Complete the following
a) Do these statements agree with the Julia forum thread? For each, answer yes or no and quote the deciding words of the thread exactly. (i) Yichao Yu's reply is dated Monday, 14 December 2015. (ii) Thomas Moore comes to Julia from MATLAB. (iii) Yichao Yu says the documentation on differences between MATLAB and Julia states that assignments are always by copy.
b) Can you restate the paragraph of the Julia forum thread that begins "I don't know if your problem" in one shorter sentence that keeps its main facts?
c) Could you carry on the Julia forum thread from the point where it stops?

[start Text block]

Thanks!
So just to clarify, the difference between this code:
astore = []
a = [1,2]
b = similar(a)
for j = 1:5
for i = eachindex(a)
ai = a[i]
b[i] = ai + 1
end
a = b
push!(astore,a);
println(astore)
end
and this code
astore = []
a = [1,2]
for j = 1:5
b = similar(a)
for i = eachindex(a)
ai = a[i]
b[i] = ai + 1
end
a = b
push!(astore,a);
println(astore)
end
On Monday, 14 December 2015 11:22:20 UTC+11, Yichao Yu wrote:
>
> On Sun, Dec 13, 2015 at 6:59 PM, Thomas Moore <[email protected]
> <javascript:>> wrote:
> > Hi,
> >
> > Your explanation makes sense, but, coming from MATLAB, I must admit I'm
> not
> > familiar with the numerical values of a particular array (in this case
> > astore) changing when another variable (in this case a) is changed. I
> hope
> > you don't mind a few follow-up questions :)
> >
> > - Is this behaviour explained somewhere in the Julia docs so people can
> > clearly know which operations create a new array (as in my first
> example)
> > and which operations modify the values of an existing array (as in the
> > second example)?
>
> I don't know if your problem is emphasized enough but the doc for the
> difference between matlab and julia mentioned that assignments are
> always by reference[1] an modifying a object (setindex) will show up
> in all variables referencing it.

[end Text block]
[start Dataset extract]

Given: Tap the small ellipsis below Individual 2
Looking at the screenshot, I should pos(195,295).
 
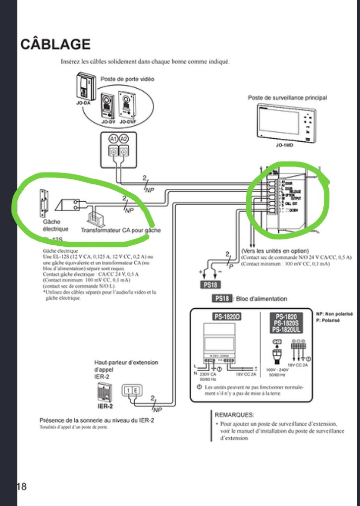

[end Dataset extract]

Written responses
a)
(i) Yes: "On Monday, 14 December 2015 11:22:20 UTC+11, Yichao Yu wrote"
(ii) Yes: "coming from MATLAB"
(iii) No: "always by reference"

b) The documentation on differences between MATLAB and Julia says assignments are always by reference, so modifying an object (setindex) shows up in every variable referencing it, though the writer is unsure this point is emphasized enough.

c)
>
> [1]
> http://julia.readthedocs.org/en/latest/manual/noteworthy-differences/?highlight=matlab#noteworthy-differences-from-matlab
>
>
> > - Is there a 'Julian' way of getting the result of my first example
> while
> > changing individual elements of 'a' as I've done in the second example?
> In
> > each loop I want to change particular values a[i], and then statically
> store
> > the numerical value of a in astore, before commencing to the next
> iteration
>
> If all what you do is a simple +1 and the first version is the right
> way to do it. If you are doing more complicated things on each
> element, you may consider "devectorize" it in order to avoid allocate
> a lot of intermediates.
>
> e.g.
>
> b = similar(a)
> @inbounds for i in eachindex(a)
> ai = a[i]
> b[i] = ai * (ai + 1) + sin(ai) - sqrt(ai) # or whatever you want
> end
> a = b
>
> > - is there a way to easily do this in Julia?
>
> See above.
>
> >
> > Thanks
> >
> > On Friday, 11 December 2015 17:07:42 UTC+11, [email protected] wrote:
> >>
> >> Looks right to me.
> >>
> >> In the first version `a = a + 1` makes `a` refer to a *new* array with
> >> values one greater and `push!(astore,a)` stores the reference to the
> new
> >> array in `astore`.
> >>
> >> In the second version you modify the values of the array already
> referred
> >> to by `a` and then push a reference to that array, but every time you
> push
> >> it is a reference to the same array, so in the end all you have is lots
> of
> >> references to the same array.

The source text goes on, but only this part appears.